A number of wineries produce straw wine, known in Spanish as vino de pasas, including Bodegas Oliveros and Bodegas Gonzalez Palacios. Most involve a blend of two grapes, the first one usually a Muscat.

Pedro Ximénez grapes are dried in the sun before being vinified, fortified and matured in a solera system like other sherries.

Another straw wine of Spain, produced only by locals of the town of Pedro Bernardo, province of Ávila, Castile and Leon is known as Ligeruelo wine. Grapes of the Uva Ligeruela variety are cultivated in drained, warm, sunny vineyards, and then collected and partially dehydrated over "zardos", or wicker beds constructed to give a light maturation to the grapes, exposed to sun during the first days of fall. These half-dried grapes are then vinified in big clay jars or amphorae (called tinaja), and conserved in clay or crystal recipients.

In Galicia straw wine is known as viño tostado, and is traditionally produced at Ribeiro (DO).

==Dominican Republic==

Barcelo Winery produces a straw wine known as Caballo Blanco primarily from Alexandrian Muscat.

==United States==
When commercial wine was banned during Prohibition from 1920 to 1933, homemade raisin wine became a popular substitute. Raisin producers circuitously promoted the practice by issuing warnings against winemaking that were so detailed as to function as winemaking instructions.

Some California wineries are experimenting with the vin de paille style. Tablas Creek Vineyard, in Paso Robles, make one from 100% Roussanne, one from 100% Mourvèdre, and one from a blend of Roussanne, Viognier, Grenache blanc and Marsanne, while cult winery Sine Qua Non makes one from 100% Sémillon. Stony Hill winery, a Chardonnay producer in the Napa Valley, makes a 100% Semillon in the Italian passito style. Qupé, in Santa Barbara County, makes a vin de paille from 100% Marsanne, sourced from the Sawyer Lindquist Vineyard.

Entries shown:
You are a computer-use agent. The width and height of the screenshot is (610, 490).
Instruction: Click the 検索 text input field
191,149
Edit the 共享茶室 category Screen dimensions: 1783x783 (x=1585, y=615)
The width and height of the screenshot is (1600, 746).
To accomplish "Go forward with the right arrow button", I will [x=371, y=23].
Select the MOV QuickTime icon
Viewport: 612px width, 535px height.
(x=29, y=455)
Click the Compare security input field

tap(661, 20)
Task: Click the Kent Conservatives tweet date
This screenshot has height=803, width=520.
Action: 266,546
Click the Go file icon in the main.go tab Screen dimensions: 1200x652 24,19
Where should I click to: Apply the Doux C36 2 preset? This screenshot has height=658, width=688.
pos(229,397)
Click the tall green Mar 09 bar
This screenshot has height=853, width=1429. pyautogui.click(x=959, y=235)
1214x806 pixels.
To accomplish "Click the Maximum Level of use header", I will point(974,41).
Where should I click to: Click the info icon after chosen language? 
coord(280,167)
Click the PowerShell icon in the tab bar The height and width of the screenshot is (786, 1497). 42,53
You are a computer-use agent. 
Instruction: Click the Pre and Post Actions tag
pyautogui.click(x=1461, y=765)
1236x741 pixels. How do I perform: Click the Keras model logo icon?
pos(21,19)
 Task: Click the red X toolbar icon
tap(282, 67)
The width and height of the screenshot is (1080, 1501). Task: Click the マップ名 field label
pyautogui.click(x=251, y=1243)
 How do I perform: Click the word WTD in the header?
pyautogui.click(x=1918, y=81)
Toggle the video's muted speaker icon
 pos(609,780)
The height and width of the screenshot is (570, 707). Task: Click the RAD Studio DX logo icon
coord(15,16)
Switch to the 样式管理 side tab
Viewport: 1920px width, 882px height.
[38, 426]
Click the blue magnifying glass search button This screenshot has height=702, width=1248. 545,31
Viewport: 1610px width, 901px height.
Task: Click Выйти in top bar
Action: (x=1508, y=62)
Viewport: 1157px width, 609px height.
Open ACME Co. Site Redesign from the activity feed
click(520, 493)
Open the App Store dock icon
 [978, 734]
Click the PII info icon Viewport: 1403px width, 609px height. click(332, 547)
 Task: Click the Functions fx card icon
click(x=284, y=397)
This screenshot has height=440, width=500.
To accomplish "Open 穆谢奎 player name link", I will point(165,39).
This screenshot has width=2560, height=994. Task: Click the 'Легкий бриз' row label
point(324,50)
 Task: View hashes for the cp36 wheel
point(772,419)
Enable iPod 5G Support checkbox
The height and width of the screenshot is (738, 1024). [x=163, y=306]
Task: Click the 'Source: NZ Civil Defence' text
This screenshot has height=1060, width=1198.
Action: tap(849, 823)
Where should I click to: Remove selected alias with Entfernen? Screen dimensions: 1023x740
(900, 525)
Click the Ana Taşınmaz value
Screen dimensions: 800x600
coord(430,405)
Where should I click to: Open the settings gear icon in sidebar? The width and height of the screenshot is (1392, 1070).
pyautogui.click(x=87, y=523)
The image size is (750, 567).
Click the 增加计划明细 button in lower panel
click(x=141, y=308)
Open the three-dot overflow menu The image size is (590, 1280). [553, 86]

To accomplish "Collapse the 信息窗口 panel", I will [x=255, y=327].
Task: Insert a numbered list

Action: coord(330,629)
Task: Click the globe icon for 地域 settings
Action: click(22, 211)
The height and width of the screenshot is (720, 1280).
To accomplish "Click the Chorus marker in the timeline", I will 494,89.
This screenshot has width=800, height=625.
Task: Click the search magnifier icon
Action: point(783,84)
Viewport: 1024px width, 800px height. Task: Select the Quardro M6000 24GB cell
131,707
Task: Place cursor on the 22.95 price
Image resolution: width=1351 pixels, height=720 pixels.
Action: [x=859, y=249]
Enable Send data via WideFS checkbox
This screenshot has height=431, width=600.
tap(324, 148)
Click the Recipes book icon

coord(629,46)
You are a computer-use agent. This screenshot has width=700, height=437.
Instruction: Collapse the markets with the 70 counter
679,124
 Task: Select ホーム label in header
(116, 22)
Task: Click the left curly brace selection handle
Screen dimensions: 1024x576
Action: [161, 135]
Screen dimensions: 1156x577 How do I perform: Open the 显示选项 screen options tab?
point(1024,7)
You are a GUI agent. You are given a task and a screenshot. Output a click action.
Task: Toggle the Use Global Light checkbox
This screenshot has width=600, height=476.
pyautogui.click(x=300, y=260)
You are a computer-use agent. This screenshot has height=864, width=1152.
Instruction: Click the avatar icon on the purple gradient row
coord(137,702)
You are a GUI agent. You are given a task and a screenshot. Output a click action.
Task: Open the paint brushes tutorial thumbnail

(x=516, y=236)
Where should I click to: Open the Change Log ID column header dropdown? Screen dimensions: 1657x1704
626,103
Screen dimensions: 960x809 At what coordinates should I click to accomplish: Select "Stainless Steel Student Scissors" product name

Exercise 1: Retype the stretch of the straw wine passage from "In Galicia straw" through "as winemaking instructions.".
Exercise 2: According to the straw wine passage, from what grape is Barcelo Winery's Caballo Blanco primarily made?
Exercise 3: Continue the passage on straw wine, starting after its final sentence.
The records have no connection to the passage on straw wine.

Exercise output 1:
In Galicia straw wine is known as viño tostado, and is traditionally produced at Ribeiro (DO).

==Dominican Republic==

Barcelo Winery produces a straw wine known as Caballo Blanco primarily from Alexandrian Muscat.

==United States==
When commercial wine was banned during Prohibition from 1920 to 1933, homemade raisin wine became a popular substitute. Raisin producers circuitously promoted the practice by issuing warnings against winemaking that were so detailed as to function as winemaking instructions.

Exercise output 2: Alexandrian Muscat

Exercise output 3:
Barboursville Vineyards in Virginia produces a straw wine in the Italian passito style, based on Moscato Ottonel and Vidal grapes. Potomac Point Winery, also in Virginia, produces a straw wine based on the Petit Manseng grape. Likewise, King Family Vineyards in Crozet, Virginia produces a 100% Petit Manseng in the vin de paille style, called "Loreley".

In Texas, it was illegal to make wine from dried grapes until 1999, when following pressure from Shawn and Rocko Bruno, who wanted to recreate the raisin wines of their Sicilian heritage, the Alcoholic Beverage Code was amended.

Ravines Wine Cellars in the Finger Lakes produces a vin de paille from Chardonnay grapes. The cool climate of the Finger Lakes gives the grapes a good acidity like the Jura region of France.

Silver Springs Winery in the Finger Lakes produces a vin de paille from 100% Cayuga White and 100% Pinot Grigio.

==Denmark==
A Danish winery, Vester Ulslev Vingaard, has made wine from dried grapes since 2007. The varieties used are Léon Millot and Cabernet Cantor. The grapes are dried for 4–5 weeks using forced ventilation. During that time the grapes lose up to 50% of their weight, the remaining juice being similarly more concentrated. The wines produced are red, dry wines with a level of alcohol of more than 15%. Vester Ulslev Vingaard sees the use of dried grapes as a means to make more powerful wines in a cool climate and also as a means to redress deficits in concentration and sugars in bad seasons. In 2010 a double-fermented (ripasso-method) wine was also produced using the pomace of the first wine.